Retrospective Application of Section 238A
In BK Educational, the Supreme Court, when confronted with the question of whether section 238A pertaining to limitation introduced in the 2018 amendment to the Code has retrospective applicability, deliberated extensively on the views adopted by NCLT and NCLAT and the arguments put forward by counsel for the parties.
Counsel appearing on behalf of the appellants argued that the law of limitation pertaining to the domain of procedure must be held to apply retrospectively in any case. To substantiate their arguments, counsel relied upon several judgments of the Supreme Court (Allied Motors (P) Limited v.CIT (1997) 3 SCC 472; MP Steel Corporation v.CCE (2015) 7 SCC 58; SBI v. V Ramakrishnan (2018) SCC Online SC 963). It was argued that it could never have been the intention of the legislature to resuscitate stale and dead claims that were barred by limitation leading to taking over the management of the corporate debtor which might ultimately result in winding of the company. For the introduction of section 238A in the Code to serve its purpose, retrospective application was necessary as otherwise applications to resurrect time barred claims would have to be allowed as not being governed by law of limitation.

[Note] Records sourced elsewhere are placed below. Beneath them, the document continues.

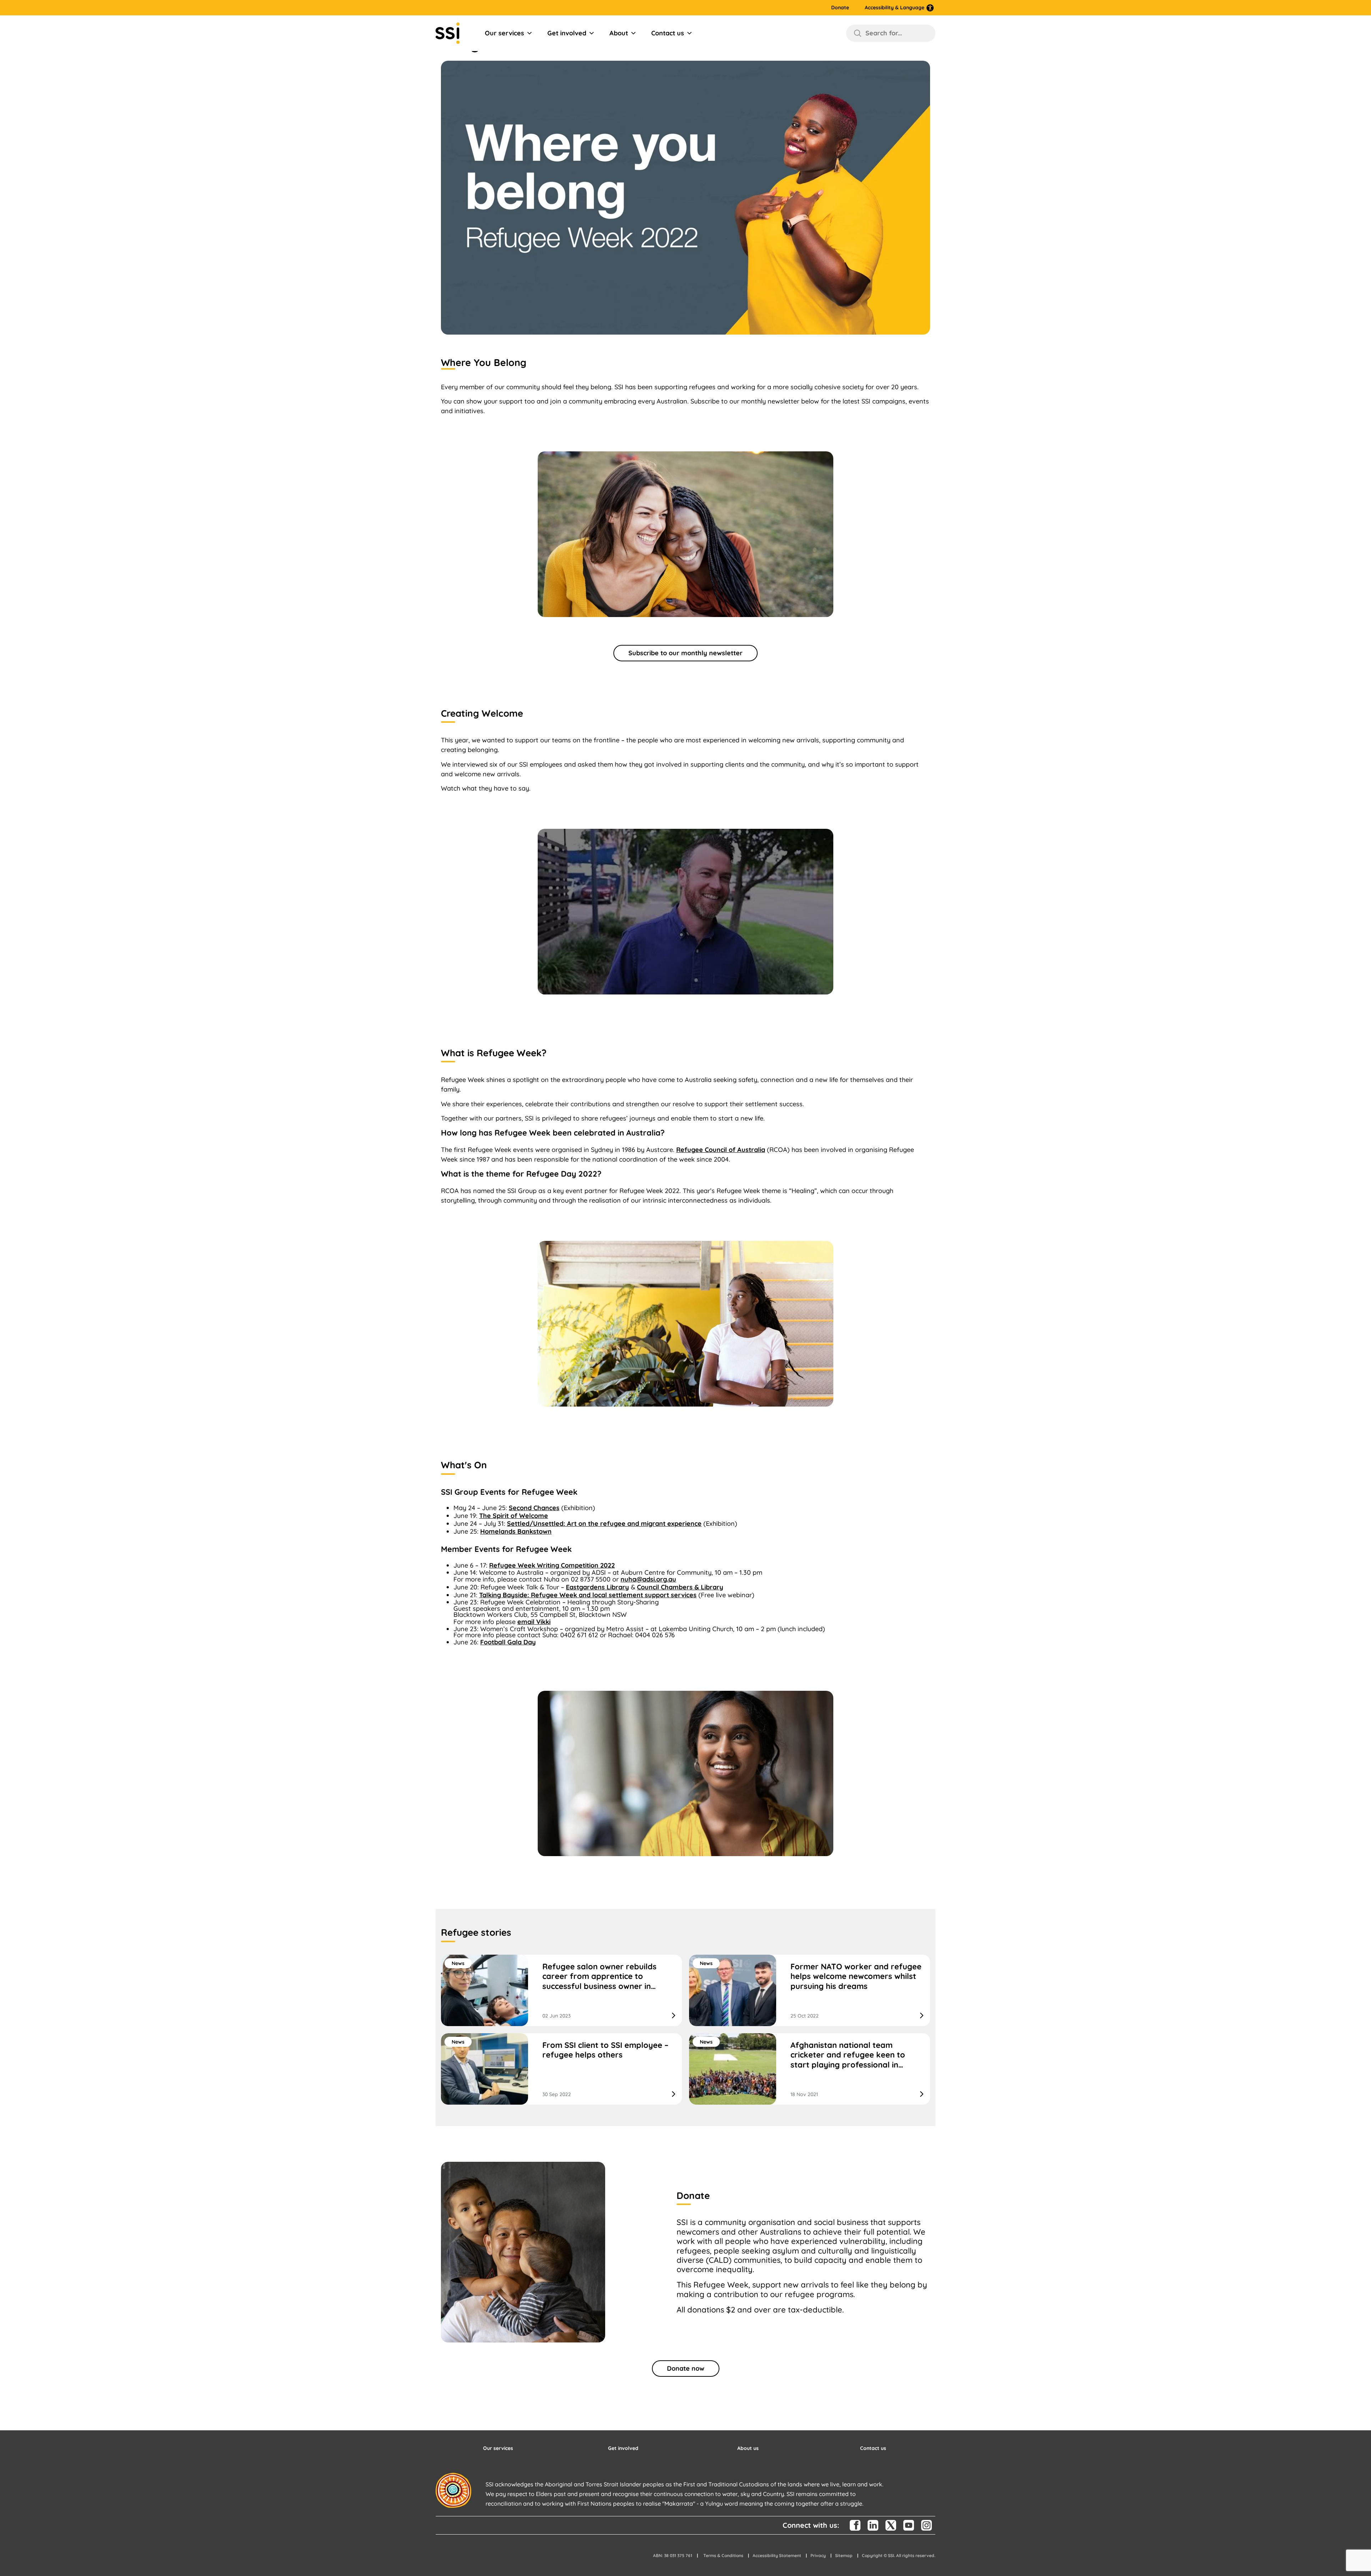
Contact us (667, 33)
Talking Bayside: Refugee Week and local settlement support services (588, 1595)
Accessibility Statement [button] (777, 2555)
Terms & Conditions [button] (723, 2555)
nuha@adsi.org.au (648, 1579)
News (458, 1963)
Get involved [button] (623, 2448)
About (618, 33)
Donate (840, 8)
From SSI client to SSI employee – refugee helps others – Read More (561, 2069)
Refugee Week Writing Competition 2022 (552, 1565)
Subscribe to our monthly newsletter (685, 653)
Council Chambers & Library (680, 1587)
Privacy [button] (818, 2555)
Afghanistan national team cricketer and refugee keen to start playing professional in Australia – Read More (809, 2069)
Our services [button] (498, 2448)
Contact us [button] (873, 2448)
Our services (504, 33)
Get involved (566, 33)
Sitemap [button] (844, 2555)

On the other hand, counsel appearing on behalf of the respondents argued that the Code should also prescribe to the general norms. The general law is that every statute is prospective unless it is expressly or by necessary implication made to have retrospective application.
The Supreme Court held that limitation law being procedural in nature should be applied retrospectively except where law of limitation revives a dead remedy. The context of the exception is that the new law of limitation should not provide for a longer period of limitation than what was provided earlier before amendment. Nariman, J observed that if the retrospective applicability of the Act is not applied, a creditor can trigger the Code for a debt that is time barred which cannot be the intention of the legislature. He further observed that the expression ‘debt due’ used in the Code would obviously only refer to debts that are not time barred and which has already been held in the case of Innoventive Industries v. ICICI Bank & Anr.
The Supreme Court arrived at the conclusion that the Limitation Act is applicable to applications that are filed under sections 7 and 9 of the Code and that too from the inception of the Code, i.e. from 2016. The Court observed that article 137 of the schedule to the Limitation Act would therefore be immediately attracted and the ‘right to sue’ will accrue when a default occurs. If the default occurs three years prior to the date of filing of the application by the financial or operational creditor, such application would be barred under article 137 of the schedule to the Limitation Act, except in those cases wherein, through the applicability of section 5 of the Limitation Act, such delay can be condoned.
In our view, the Supreme Court in BK Educationalhas further pronounced the already laid down common law maxim “vigilantibus et non dormientibus jura subveniunt”, which means the law helps those who are vigilant and not those who sleep over their rights. Through the judgment, it is clearly laid down that a creditor that has slept over its rights and has allowed the limitation period to lapse cannot rely upon the Code to recover its time barred, dead and stale debts. This judgment and reasoning of the Supreme Court is important as it clears the prevailing confusion regarding applicability of Limitation Act and authoritatively lays a precedent that is binding on the NCLT and NCLAT.